みだりな逢瀬-お仕事の刹那-
着せ替え人形の秘書がこうして何かを目撃しても、今後も感情を抑えるしか許されないなんて……。
そこでハッとした。――メガネのことより、感情を優先するなんてありえない。
「今度はどうしたの?」
「い、いえ。何でもございません」
「人間味があって面白いけどね」
里村氏の発言にはすべて含みがある。それなのに、点と点を繋ぎ合わせられずにいた。
節々に隠れたヒントすら、かつてない苦しみが今も心を覆って考えられなかったのだ。
どこか愉快そうに薄笑う彼すらも振り切れず、否定の意味を込めて頭を振るだけで精一杯。

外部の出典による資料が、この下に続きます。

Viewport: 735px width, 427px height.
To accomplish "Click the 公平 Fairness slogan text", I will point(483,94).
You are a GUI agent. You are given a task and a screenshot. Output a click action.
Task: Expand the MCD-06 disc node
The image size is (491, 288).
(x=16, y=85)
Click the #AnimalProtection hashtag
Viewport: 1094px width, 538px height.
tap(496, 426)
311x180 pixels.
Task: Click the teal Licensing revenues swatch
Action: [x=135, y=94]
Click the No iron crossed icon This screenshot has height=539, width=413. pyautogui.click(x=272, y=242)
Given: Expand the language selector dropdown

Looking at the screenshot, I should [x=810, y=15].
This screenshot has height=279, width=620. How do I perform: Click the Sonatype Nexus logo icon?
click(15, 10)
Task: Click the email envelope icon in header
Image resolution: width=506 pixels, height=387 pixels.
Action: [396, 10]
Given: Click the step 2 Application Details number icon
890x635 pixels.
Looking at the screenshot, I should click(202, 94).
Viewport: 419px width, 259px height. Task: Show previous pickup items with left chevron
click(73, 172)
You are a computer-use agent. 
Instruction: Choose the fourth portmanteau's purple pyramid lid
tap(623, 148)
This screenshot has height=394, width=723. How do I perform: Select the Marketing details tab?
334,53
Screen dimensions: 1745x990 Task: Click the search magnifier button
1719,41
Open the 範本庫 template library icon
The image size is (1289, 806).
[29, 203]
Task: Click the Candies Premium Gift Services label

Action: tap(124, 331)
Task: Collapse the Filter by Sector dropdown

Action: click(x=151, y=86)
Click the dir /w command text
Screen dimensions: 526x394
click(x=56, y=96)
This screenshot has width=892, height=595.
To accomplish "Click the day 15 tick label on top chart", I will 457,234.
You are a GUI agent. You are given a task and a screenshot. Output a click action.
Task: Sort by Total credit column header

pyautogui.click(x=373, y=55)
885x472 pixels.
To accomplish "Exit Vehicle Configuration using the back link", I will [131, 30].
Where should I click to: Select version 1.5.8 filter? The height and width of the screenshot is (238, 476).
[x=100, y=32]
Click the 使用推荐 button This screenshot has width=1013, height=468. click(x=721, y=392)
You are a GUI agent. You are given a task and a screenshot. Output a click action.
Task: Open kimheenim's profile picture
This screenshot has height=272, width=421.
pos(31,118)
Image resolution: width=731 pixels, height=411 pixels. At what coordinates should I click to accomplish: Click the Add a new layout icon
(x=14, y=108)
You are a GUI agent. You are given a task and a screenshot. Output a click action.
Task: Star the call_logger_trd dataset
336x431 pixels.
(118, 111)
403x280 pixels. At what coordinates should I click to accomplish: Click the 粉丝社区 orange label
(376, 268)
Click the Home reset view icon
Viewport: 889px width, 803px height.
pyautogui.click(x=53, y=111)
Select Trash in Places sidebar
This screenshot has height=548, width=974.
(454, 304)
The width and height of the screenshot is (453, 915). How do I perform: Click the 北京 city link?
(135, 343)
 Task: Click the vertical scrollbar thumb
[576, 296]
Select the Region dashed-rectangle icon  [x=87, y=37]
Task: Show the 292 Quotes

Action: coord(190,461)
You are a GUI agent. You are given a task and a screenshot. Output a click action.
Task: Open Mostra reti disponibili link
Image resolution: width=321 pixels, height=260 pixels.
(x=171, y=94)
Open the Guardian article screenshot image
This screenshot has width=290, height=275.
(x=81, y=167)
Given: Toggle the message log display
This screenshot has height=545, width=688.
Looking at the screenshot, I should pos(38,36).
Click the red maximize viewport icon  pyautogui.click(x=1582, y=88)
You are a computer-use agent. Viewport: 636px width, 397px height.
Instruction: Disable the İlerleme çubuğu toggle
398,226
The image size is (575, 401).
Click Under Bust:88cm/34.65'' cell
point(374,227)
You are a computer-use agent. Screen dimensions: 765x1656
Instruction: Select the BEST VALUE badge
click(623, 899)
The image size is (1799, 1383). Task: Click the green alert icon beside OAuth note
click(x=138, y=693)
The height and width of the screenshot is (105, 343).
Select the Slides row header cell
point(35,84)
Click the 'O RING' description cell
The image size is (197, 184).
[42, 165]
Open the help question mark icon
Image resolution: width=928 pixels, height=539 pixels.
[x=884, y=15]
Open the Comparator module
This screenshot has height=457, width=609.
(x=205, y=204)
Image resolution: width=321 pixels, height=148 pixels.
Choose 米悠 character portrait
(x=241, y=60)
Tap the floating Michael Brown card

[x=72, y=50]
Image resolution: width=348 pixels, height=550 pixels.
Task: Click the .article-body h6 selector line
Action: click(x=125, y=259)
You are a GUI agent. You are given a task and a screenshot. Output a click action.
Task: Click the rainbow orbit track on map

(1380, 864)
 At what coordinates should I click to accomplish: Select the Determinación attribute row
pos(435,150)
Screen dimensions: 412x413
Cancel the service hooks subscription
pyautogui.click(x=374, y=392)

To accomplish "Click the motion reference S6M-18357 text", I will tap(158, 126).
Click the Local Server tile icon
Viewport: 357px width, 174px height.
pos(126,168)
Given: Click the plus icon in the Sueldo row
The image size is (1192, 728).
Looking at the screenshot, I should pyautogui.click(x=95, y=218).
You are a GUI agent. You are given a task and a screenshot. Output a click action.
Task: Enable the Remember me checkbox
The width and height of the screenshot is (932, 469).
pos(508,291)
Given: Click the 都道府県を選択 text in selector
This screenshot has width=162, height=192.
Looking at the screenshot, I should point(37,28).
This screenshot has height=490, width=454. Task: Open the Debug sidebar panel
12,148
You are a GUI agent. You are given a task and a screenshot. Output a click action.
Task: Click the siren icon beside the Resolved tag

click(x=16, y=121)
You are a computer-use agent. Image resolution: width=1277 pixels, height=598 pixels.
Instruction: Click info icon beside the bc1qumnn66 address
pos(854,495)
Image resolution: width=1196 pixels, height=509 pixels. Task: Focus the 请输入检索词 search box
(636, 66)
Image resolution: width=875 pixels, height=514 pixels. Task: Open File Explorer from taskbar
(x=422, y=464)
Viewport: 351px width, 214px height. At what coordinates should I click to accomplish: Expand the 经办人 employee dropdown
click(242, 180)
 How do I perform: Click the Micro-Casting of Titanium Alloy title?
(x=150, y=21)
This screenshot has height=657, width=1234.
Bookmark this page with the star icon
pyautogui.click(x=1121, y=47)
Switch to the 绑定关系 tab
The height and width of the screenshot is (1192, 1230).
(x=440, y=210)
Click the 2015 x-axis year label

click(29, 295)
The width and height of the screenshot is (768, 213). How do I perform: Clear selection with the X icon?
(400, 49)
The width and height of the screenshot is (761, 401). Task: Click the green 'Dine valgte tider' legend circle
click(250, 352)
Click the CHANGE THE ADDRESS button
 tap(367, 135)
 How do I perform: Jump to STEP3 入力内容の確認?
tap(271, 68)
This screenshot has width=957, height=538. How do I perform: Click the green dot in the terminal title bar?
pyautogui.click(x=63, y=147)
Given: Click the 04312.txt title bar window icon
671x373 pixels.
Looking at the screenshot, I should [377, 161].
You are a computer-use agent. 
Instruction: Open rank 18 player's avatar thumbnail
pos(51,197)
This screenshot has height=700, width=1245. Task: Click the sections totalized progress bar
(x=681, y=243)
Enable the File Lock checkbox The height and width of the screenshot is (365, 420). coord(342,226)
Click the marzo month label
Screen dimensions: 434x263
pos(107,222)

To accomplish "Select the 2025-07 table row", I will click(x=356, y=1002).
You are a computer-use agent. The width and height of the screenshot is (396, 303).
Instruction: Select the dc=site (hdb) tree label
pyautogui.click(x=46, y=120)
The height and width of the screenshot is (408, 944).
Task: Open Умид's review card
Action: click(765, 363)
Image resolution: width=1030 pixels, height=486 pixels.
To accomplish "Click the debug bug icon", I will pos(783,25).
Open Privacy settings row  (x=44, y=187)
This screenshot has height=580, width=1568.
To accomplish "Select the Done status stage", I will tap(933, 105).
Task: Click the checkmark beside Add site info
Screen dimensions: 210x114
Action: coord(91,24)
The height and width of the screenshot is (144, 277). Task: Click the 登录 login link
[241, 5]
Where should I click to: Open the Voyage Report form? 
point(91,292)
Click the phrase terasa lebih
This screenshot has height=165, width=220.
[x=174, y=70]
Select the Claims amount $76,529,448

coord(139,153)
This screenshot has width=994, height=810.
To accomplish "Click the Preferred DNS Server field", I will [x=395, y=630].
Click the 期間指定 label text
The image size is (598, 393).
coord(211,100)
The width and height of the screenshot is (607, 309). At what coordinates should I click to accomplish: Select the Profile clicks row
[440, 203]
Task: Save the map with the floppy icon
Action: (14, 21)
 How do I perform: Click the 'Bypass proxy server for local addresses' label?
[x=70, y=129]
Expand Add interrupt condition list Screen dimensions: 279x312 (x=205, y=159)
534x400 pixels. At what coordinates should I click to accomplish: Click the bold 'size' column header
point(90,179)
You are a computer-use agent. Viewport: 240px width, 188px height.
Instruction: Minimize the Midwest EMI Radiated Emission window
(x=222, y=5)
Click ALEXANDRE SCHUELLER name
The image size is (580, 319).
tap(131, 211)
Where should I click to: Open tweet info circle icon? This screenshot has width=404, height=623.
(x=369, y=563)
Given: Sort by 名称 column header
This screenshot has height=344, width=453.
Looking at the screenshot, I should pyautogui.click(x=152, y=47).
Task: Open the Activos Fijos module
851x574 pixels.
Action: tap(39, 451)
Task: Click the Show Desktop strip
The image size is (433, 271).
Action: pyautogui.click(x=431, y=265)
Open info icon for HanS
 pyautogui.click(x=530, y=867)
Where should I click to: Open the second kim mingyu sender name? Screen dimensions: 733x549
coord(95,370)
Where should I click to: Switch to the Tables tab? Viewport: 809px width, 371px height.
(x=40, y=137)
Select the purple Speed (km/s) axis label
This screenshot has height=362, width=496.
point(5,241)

「では」と、分の悪い私はそそくさと椅子から立ち上がった。
「折角だから、いいこと教えてあげるよ」
「……何を、ですか」
テーブルへ両肘をついて手を組んだ里村社長を、私は困惑しながらジッと見る。
「さっきのあかねって、俺の親類なんだ。あ、彼女の方はひらがなで“あかね”ね。
――簡単に言えば、叶が一番入れ込んでた相手。
まあ、あかねの方はご覧の通り、本気で叶と結婚したいらしいけどね。
それがどうだろう?“朱祢ちゃん”が現れたあたりから、状況が少し変わったみたいだ」
「……どうでも良いです。関係ありません」
「同じ名前なんて、まさに合縁奇縁だね」
今度は頬杖をつき、くすくすと綺麗に笑う里村氏にツキンと胸に痛みを覚えた。